Immuntherapie:Offener Zugang
Offener Zugang
ISSN: 2471-9552
ISSN: 2471-9552
Deyu Chen, Peng Han und Feng Yang*
Ziel: Ziel dieser Studie war es, eine fundierte Analyse des Immunmikroumfelds beim Dickdarmkrebs (CRC) durchzuführen und so spezifische Gene und Signalwege zu identifizieren, die gezielt angegangen werden können, um wirksamere Ergebnisse bei der Immuntherapie zu erzielen.
Methoden: Anhand von fünf unabhängigen Datensätzen analysierten wir Expressionsprofile, die mit 29 verschiedenen Immunsignaturen assoziiert waren, und nutzten diese Profile, um die hierarchische Clusterung von CRC-Proben anhand ihrer immunologischen Mikroumgebungszusammensetzung zu steuern.

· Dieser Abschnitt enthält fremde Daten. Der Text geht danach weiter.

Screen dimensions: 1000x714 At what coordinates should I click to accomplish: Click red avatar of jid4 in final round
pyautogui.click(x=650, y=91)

Ergebnisse: Wir konnten unsere CRC-Proben danach gruppieren, ob sie hohe, mittlere oder niedrige Infiltrationsgrade durch Immunzelltypen aufwiesen, die mit der Tumorbeseitigung in Zusammenhang stehen (Immunität-H, Immunität-M bzw. Immunität-L). Proben in der Immunität-H-Untergruppe wiesen ein „heißes“ Immunmikroumfeld mit höheren Stroma-Scores, höheren Immunscores und geringerer Tumorreinheit auf. Die Gruppe der Mikrosatelliteninstabilität (MSI) umfasste die Mehrheit der Immunität-H-Proben, während die meisten Immunität-M- und Immunität-L-Proben in die Mikrosatellitenstabilität (MSS) aufgenommen wurden. Die überwiegende Mehrheit der Patienten mit KRAS-Mutationen befand sich in den Gruppen Immunität-L und MSS, während die Mehrheit der Patienten mit BRAF V600E-Mutationen in den Immunität-H- und MSI-H-Proben gefunden wurde. Proben mit hohem TMB-Wert umfassten die Mehrheit der Immunität-H-Proben und eine kleine Untergruppe der Immunität-M-Proben. Beim Vergleich von Immunity-H- und Immunity-L-Proben waren LCK, GNGT2, CD3G, CCR4 und CCR5 in Stoffwechselwegen wie T-Zell-Aktivierung, Lymphozytendifferenzierung und Leukozyten-Zell-Adhäsion signifikant angereichert.